It was like the start of a bad joke.

"Fill 'er up, sweet cheeks."

He let out a long suffering sigh, before turning his head slightly to the left, and looking at Gabriel (a bloody archangel; how Crowley got into these situations was beyond him, stuff like this was usually Tweedledum and Tweedledee's forte) who had set his empty glass down with a clink while raising his eyebrows suggestively at the barmaid. Said barmaid was trying to act as uninterested as possible as she hurried away to get his drink, however her frequent glances back and Gabriel's ominous chuckling as he slicked back his hair, muttering about getting lucky negated that completely. All these events were successful in thoroughly repulsing Crowley, so he summoned the most patronising look he had in his arsenal, but _of course_, all it got him was a flirtatious wink and:

"Don't be jealous, _honey_." The endearment practically dripped with sticky sweetness, and Crowley would have shuddered even if he hadn't been a demon. "There's plenty of this gorgeousness to go around."

He swirled his scotch in his glass as he considered his chances at confiscating the archangel's own blade and sodomising him with it (the thought was very appealing, but he then reconsidered; Gabriel would probably enjoy it too much), then just as he was about to snap back, another person chimed in.

"Really, Gabriel, I know you've been down here a while, but surely you still have a line of standards - however low it may be." Balthazar's voice was laced with its usual sarcastic, biting tone, and as much as Crowley might hate the two angels that were currently blocking his escape, this one was marginally more tolerable. He could relate to the need to brutally destroy any being that might have self-esteem, after all.

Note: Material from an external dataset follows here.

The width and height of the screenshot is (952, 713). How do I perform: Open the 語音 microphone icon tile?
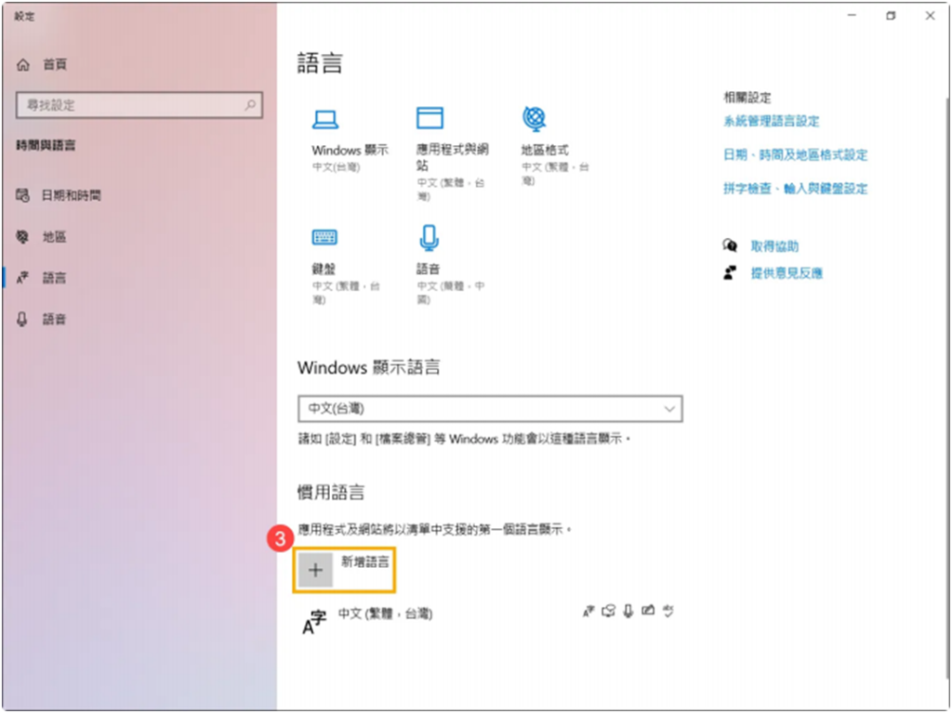429,238
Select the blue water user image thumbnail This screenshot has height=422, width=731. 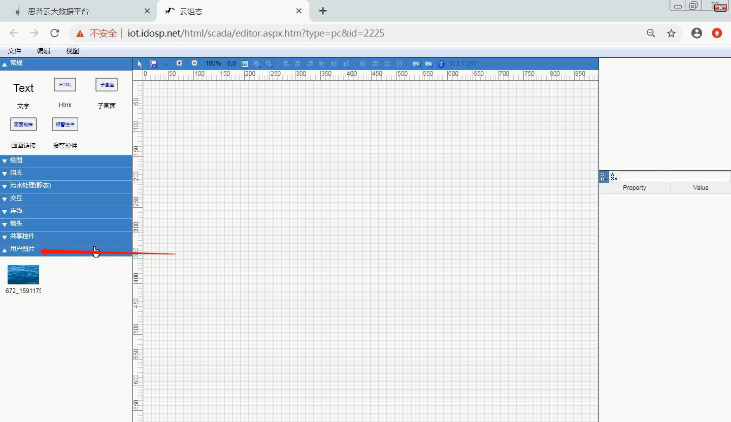(23, 275)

"Aww, baby bro, you wound me." Gabriel dramatically grasps at his chest, as if clutching his heart, and his face makes a comical expression that Crowley may have laughed at if he wasn't busy celebrating at the perfect opening that had just been provided.

The feeling of scoring a win against someone who just did not give a shit was highly satisfying.

"Obviously not as much as our darling Satan did." Crowley allowed himself a smirk and a mouthful of scotch as Gabriel face immediately shadowed, and his burning glare turned on the King of Hell.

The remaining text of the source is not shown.